In Re-Assembling Reality #27a, we talked about the world of cosplayers. Every single cosplayer is different. Every single cosplay outfit is different. Every single cosplay event is different. “Cosplayers” aren’t even a single, palpable “thing”. But to get a handle on cosplayers as a group, we need to turn them into a single intellectual object, that we can pick apart and work with inside our minds. And this intellectual object will always be a gross simplification compared with the reality of cosplayers — even if the description is written by an anthropologist who has spent two years hanging out with cosplayers and writes a 500-page thesis trying to capture all the nuances and complexities of their world.

The insights gained from such simplifications can be powerfully illustrated by looking at the physics of two-level systems.

In a two-level system, the system can be in one of two states, much like a switch that can either be “on” or “off”. A prime example of a two-level system is electron spin. An electron has a property called spin and, when an external magnetic field is applied to the electron, the spin will either align itself with the magnetic field (spin up) or against the magnetic field (spin down). These are the only two options, just like a simple switch can either be on or off.

Theoretical physicists went away and developed extensive mathematical formalisms for how to treat spin. If you want to know how an electron’s spin changes when you perform various actions, you just pull the maths down off the shelf, turn the handle, and get the answer.

Significantly, however, the maths does not appeal to the fact that the electron has spin, but to the fact that it is a two-level system. This means that the maths that has been developed can be applied to any other two-level system, regardless of the particular details. Atoms, for example, have many different levels. But they often only have two levels that we care about. So we ignore the fact that they are complex multi-level systems, and act like they only have two levels. Then we take all the maths that we developed for electrons and apply it to atoms. We don’t care that atoms are not really two-level systems. And we certainly don’t care that they are not fundamental spin-1/2 particles in an external magnetic field. It does not matter. Because the maths works all the same.

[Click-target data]

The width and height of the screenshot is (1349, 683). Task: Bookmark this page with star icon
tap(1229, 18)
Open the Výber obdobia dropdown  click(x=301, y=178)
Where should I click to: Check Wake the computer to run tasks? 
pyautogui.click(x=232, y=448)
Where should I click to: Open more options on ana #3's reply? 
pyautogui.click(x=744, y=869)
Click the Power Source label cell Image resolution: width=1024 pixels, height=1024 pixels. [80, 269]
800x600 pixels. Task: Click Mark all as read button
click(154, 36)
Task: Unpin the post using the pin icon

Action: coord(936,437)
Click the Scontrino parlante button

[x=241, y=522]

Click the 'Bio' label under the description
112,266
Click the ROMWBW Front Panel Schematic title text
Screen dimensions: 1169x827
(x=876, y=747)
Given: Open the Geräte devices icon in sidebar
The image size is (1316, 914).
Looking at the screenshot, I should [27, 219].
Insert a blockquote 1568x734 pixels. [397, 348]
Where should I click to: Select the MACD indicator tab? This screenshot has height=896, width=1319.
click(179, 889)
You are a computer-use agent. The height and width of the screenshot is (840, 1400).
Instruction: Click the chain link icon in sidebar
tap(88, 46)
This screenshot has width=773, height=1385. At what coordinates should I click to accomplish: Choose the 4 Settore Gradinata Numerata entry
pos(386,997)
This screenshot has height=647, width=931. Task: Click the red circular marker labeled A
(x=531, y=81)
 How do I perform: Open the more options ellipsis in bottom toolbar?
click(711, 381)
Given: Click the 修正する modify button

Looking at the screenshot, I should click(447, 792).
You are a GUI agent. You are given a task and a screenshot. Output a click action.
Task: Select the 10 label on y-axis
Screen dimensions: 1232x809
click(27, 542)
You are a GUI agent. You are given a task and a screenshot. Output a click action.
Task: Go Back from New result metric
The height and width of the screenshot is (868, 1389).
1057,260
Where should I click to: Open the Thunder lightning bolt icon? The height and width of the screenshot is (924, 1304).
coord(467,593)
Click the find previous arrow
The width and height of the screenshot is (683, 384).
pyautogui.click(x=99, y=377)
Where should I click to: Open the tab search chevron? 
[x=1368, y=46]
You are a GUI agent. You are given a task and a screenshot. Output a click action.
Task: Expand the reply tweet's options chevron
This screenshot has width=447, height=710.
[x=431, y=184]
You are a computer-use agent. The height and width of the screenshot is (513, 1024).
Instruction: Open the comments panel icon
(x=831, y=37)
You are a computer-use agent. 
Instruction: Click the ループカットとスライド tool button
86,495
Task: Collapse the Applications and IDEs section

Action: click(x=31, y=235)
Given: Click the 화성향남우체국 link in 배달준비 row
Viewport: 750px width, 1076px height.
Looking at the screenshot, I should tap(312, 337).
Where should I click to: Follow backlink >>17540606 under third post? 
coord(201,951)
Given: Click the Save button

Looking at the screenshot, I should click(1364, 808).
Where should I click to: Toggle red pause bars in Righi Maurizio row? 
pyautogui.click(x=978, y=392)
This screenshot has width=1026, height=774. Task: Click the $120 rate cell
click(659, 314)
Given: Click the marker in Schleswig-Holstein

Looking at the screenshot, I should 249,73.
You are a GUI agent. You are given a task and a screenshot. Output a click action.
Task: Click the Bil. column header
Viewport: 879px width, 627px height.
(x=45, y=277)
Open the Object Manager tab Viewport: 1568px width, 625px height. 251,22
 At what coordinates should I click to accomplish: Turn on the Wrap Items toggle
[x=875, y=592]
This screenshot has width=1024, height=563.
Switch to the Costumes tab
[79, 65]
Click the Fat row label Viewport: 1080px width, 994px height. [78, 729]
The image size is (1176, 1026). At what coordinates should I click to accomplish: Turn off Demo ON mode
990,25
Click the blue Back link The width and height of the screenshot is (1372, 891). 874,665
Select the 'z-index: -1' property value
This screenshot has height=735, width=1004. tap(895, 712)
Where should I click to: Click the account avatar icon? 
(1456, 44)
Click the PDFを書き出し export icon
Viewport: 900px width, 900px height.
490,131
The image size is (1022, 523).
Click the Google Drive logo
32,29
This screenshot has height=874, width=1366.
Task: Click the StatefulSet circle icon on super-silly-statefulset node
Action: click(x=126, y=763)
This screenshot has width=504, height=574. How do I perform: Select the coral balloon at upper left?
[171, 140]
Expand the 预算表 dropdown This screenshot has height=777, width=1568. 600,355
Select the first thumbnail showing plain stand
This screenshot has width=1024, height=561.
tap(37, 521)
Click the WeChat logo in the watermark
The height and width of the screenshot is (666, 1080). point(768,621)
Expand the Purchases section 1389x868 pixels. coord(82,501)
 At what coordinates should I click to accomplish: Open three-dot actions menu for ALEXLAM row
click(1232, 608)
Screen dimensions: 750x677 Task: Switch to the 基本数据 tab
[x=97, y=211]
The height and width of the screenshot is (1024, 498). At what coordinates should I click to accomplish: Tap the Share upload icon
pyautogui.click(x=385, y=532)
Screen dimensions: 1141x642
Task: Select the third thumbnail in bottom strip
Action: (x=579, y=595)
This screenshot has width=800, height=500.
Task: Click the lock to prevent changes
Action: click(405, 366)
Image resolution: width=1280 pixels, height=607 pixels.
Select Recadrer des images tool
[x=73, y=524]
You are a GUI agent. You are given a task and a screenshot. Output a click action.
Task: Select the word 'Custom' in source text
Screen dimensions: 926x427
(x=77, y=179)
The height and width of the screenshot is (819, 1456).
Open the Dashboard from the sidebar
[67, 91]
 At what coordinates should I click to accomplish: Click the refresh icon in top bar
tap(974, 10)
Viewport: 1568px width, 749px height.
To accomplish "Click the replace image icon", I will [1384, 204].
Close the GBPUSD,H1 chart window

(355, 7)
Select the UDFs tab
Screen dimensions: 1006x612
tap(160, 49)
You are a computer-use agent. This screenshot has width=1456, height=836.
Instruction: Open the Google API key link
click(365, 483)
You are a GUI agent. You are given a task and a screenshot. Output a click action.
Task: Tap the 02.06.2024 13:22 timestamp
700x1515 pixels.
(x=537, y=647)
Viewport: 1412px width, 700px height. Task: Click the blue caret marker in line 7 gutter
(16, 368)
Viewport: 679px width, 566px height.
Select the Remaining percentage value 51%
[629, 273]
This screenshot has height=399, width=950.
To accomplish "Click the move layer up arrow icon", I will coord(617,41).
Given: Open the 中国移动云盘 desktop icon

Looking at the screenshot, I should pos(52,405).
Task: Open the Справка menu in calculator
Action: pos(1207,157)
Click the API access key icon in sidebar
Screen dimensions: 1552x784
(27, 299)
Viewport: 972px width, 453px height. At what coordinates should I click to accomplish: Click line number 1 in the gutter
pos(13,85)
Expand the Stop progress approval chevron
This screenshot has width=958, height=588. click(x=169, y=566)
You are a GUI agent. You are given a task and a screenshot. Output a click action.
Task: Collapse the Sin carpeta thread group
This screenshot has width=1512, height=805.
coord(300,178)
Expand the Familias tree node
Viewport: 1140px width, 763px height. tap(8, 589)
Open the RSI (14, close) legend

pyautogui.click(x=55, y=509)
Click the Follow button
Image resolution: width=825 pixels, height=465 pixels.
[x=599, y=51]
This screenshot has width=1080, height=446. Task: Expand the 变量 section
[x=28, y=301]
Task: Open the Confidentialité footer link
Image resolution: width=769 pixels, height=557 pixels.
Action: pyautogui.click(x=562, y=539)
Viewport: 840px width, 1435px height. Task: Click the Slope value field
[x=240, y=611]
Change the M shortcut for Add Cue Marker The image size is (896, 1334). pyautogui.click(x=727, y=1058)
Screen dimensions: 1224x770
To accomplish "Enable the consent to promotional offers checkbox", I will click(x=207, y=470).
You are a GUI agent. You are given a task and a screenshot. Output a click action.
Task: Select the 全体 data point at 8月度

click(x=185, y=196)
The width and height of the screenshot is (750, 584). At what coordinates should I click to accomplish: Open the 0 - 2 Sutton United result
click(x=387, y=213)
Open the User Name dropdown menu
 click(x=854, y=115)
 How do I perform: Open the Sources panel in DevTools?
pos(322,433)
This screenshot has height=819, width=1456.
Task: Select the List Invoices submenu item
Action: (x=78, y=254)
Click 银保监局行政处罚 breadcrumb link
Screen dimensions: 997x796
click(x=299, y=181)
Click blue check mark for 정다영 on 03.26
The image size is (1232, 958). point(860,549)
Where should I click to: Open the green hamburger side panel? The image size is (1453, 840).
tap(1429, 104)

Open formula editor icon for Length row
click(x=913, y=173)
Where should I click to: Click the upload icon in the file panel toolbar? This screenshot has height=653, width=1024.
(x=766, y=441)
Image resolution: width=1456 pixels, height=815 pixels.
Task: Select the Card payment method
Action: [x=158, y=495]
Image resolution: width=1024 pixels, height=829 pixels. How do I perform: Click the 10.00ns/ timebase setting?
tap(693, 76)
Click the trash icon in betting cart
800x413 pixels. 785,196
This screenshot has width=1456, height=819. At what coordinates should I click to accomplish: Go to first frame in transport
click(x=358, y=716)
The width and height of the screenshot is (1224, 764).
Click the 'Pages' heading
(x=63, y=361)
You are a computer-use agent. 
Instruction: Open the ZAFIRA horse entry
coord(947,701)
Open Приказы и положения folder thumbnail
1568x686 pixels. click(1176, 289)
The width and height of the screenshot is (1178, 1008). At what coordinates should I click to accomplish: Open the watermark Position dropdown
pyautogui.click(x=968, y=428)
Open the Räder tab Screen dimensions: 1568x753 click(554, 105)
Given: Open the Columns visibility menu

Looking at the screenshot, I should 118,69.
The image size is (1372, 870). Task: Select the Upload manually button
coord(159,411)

### Written problem 1
In the passage on two-level systems, what feature of the electron does the mathematics for spin rely on?
### Written problem 2
Carry on the passage about two-level systems, picking up after its last sentence.

### Exercise output 1
It relies on the fact that the electron is a two-level system, not on the fact that it has spin.

### Exercise output 2
The same trick can then be played throughout physics, whenever you find something that looks like a two-level system. A photon? An interferometer? Coupled quantum-harmonic oscillators? Solid-state dispersion curves? Whatever you want. Once you have solved the behavior of one, you have solved them all.

In the real world, however, these entities are far more complicated and cannot be fully extracted from their environment. The real world only approaches these idealizations when we create artificial environments and experimental setups — an artificial reality designed to externalize all factors that are not included in the intellectual model.[1]

Experimental setups designed to observe two-level systems (Source: “Observation of directly interacting coherent two-level systems in an amorphous material”, Nature Communications, in Open Access)

Something strange has happened here — the work of science involves turning things into intellectual objects, ideally mathematical ones, that can be manipulated in a purely abstract, non-physical space that doesn’t exist. Only when we have constructed something that doesn’t actually exist, can we say that science has taken place!

Through applied sciences and engineering, the process is then taken in the opposite direction: the intellectual objects can be given a physical existence, albeit one which does not and cannot exist outside of a man-made experimental apparatus. Once understood in the abstracted but physical situation, these can be converted into physical objects that can return into everyday reality.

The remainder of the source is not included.